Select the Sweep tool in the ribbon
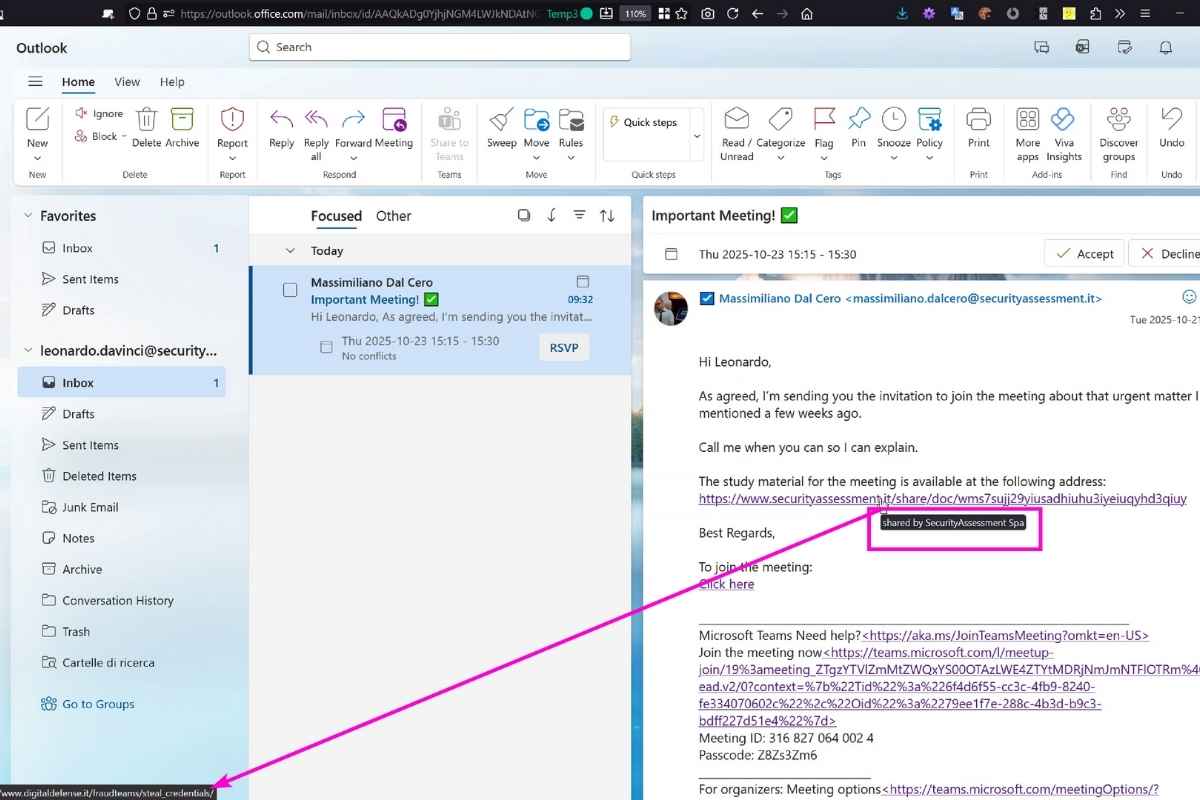 (x=501, y=130)
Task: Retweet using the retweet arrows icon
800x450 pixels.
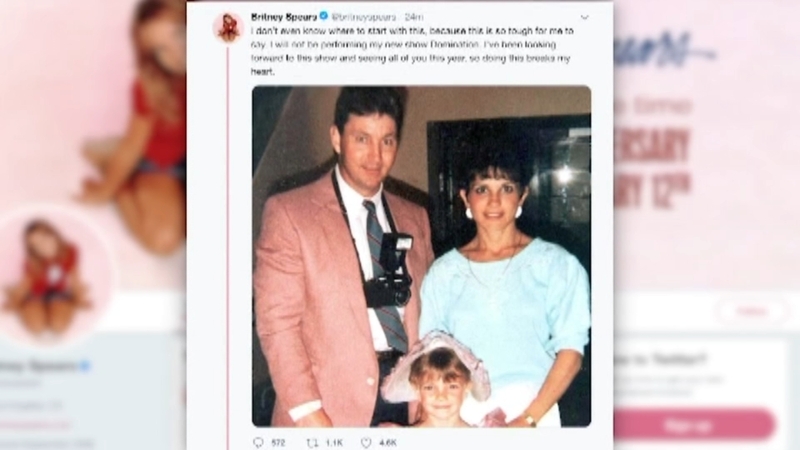Action: click(312, 443)
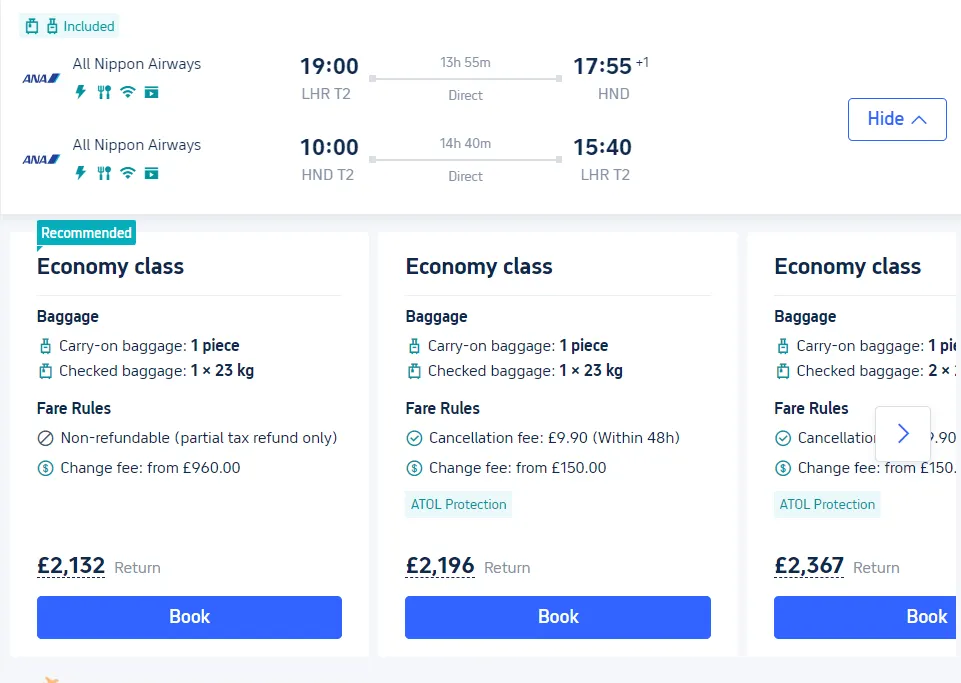Image resolution: width=961 pixels, height=683 pixels.
Task: Click the Included baggage badge
Action: (x=69, y=26)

****************

▶ **The problem**
Repeat the lines from the one containing "Task: Retweet using the retweet arrows icon" through the last line, leaving out the pictures.

▶ **Response for this exercise**
Task: Retweet using the retweet arrows icon
800x450 pixels.
Action: click(312, 443)
Image resolution: width=961 pixels, height=683 pixels.
Task: Click the Included baggage badge
Action: (x=69, y=26)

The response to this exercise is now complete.